He and I broke it off yesterday. He was too much man for me. Besides, I'm up for parole in less than a month.


Re: Where's The Karma Peaceandquiet: Shame you too looked so cute together.. well don't worry I'm sure Karma will catch up with him too
Re: Where's The Karma trapped: Life is  not a JT song.  WHat goes around does not always come back around.  Sorry peeps.  Bad things happen to good people all the time.


Gentle souls get killed in vicious manners.


Re: Where's The Karma lgv: I am unsure about Karma. As an idea I think it gives us a sense of comfort hoping that eventually they will have to suffer the consequences of their behaviour.

But Percy is so right, people do not change. I sometimes unwillingly get into this cycle of thinking that my husband's life is so much better than mine, and the triggers are just little details. The other day I was talking to his friend who happens to have some stuff in my storage and since I will be moving out of my apartment I needed him to find another place to put his things.
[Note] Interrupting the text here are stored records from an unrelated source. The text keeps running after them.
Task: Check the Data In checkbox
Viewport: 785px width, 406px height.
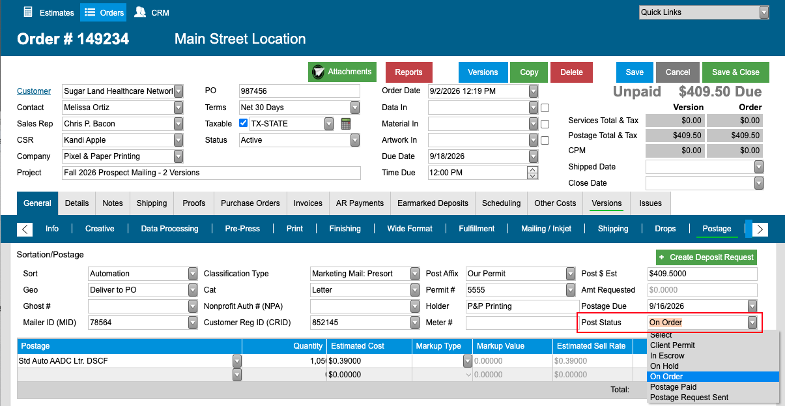Action: tap(545, 108)
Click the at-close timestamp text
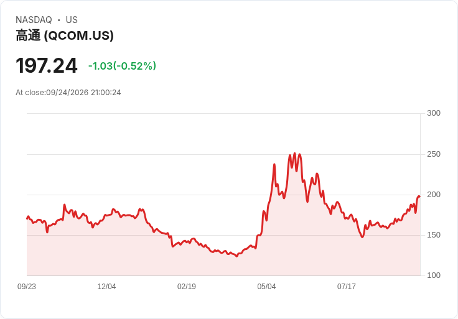The width and height of the screenshot is (458, 319). coord(68,93)
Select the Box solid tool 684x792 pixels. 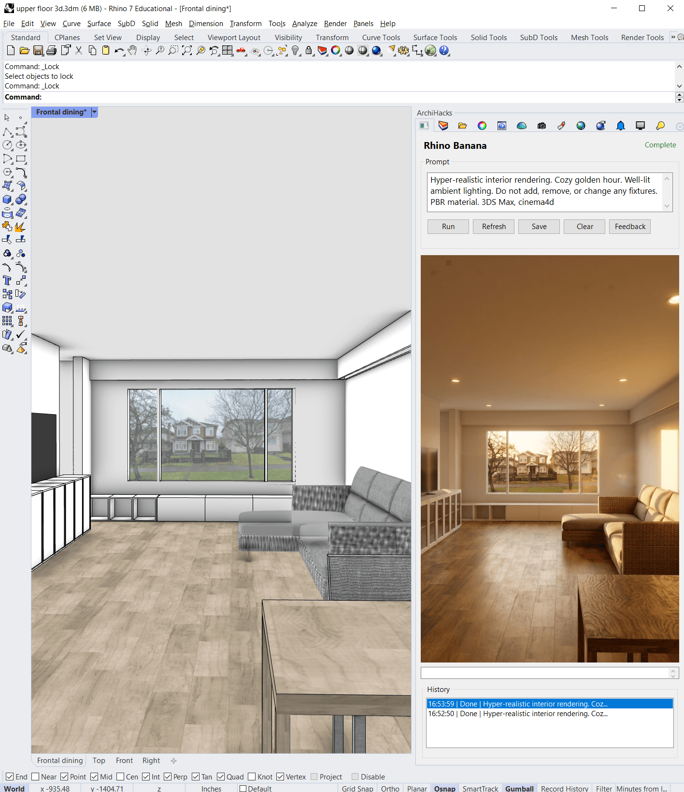tap(7, 200)
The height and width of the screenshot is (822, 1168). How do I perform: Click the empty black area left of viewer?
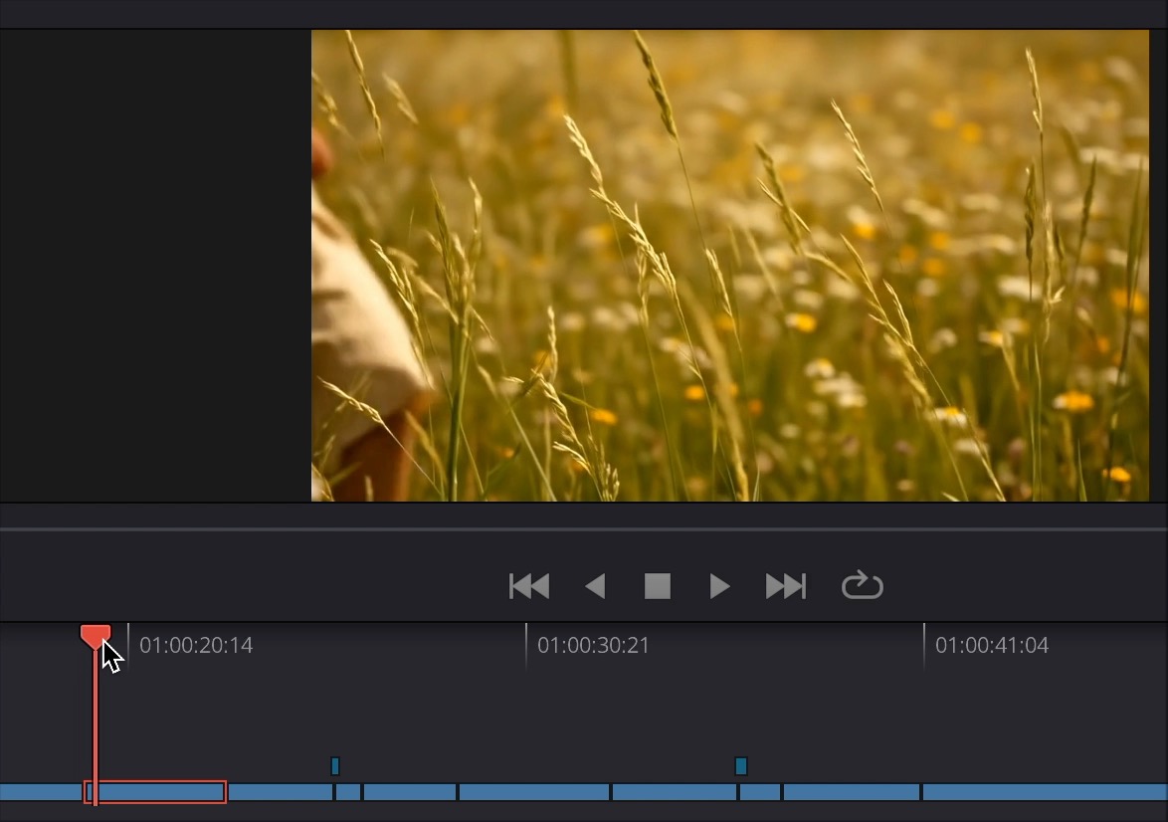tap(155, 265)
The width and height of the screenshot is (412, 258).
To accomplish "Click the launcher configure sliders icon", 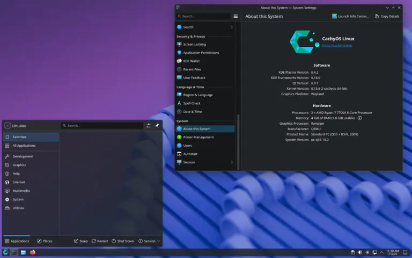I will [x=149, y=125].

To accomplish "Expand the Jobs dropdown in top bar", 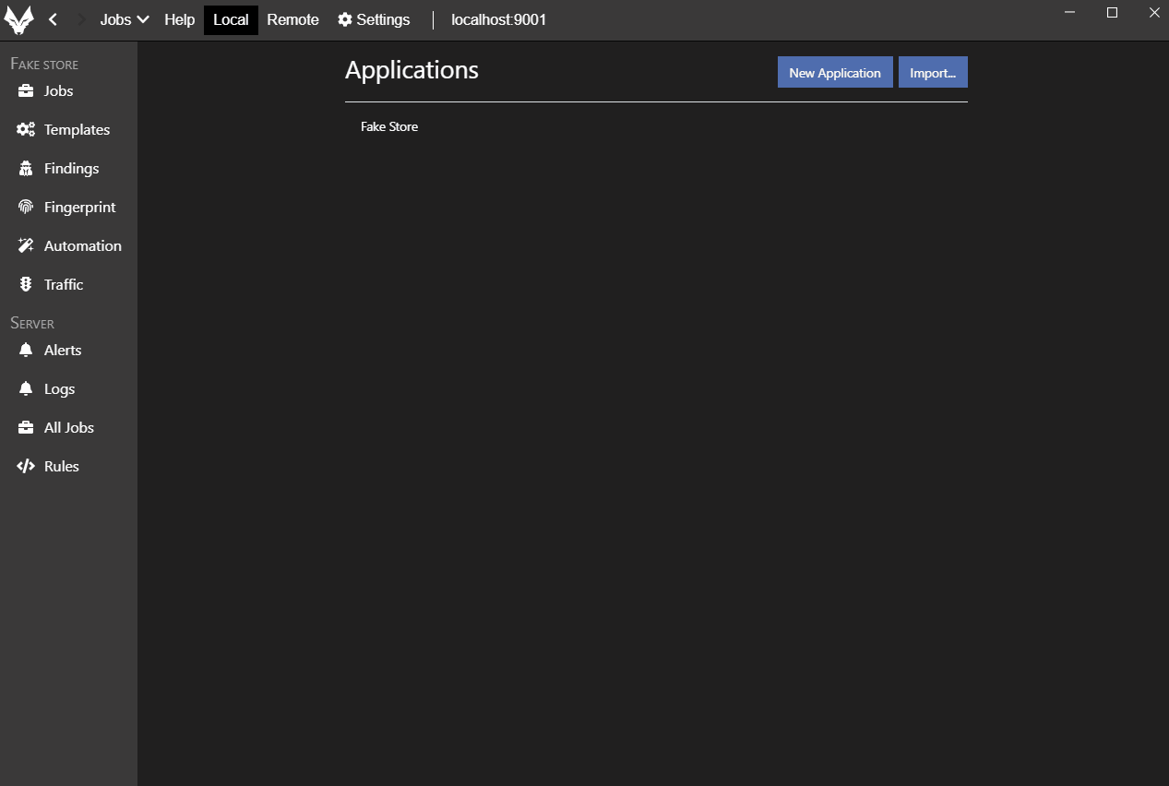I will tap(125, 19).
This responsibility should be my husband's, but yet again, I am left dealing with everything. Well, the friend said "Oh, your husband said he could put my stuff in his house" and that was it, that was the trigger. I immediately imagined him in a beautiful house, with a car, a happy relationship, everything clean and in order and him being successful. I started feeling like crap until I realised that it was not true, that my husband will never change, he will always be lazy, mediocre and unmotivated, that he will never have enough to buy and own a house, I mean, he has not even been able to finish school. So, it is quite unlikely that all of a sudden he will change.

I think we, people that are left, seek some sort of retribution, because we have been taught that to every action there is a reaction, and to every bad action a punishment. There is no catharsis, even the law makes it nice and simple to get a divorce, not even a slap on the wrist for destroying a marriage, and that is why it is so hard to give up the idea of karma.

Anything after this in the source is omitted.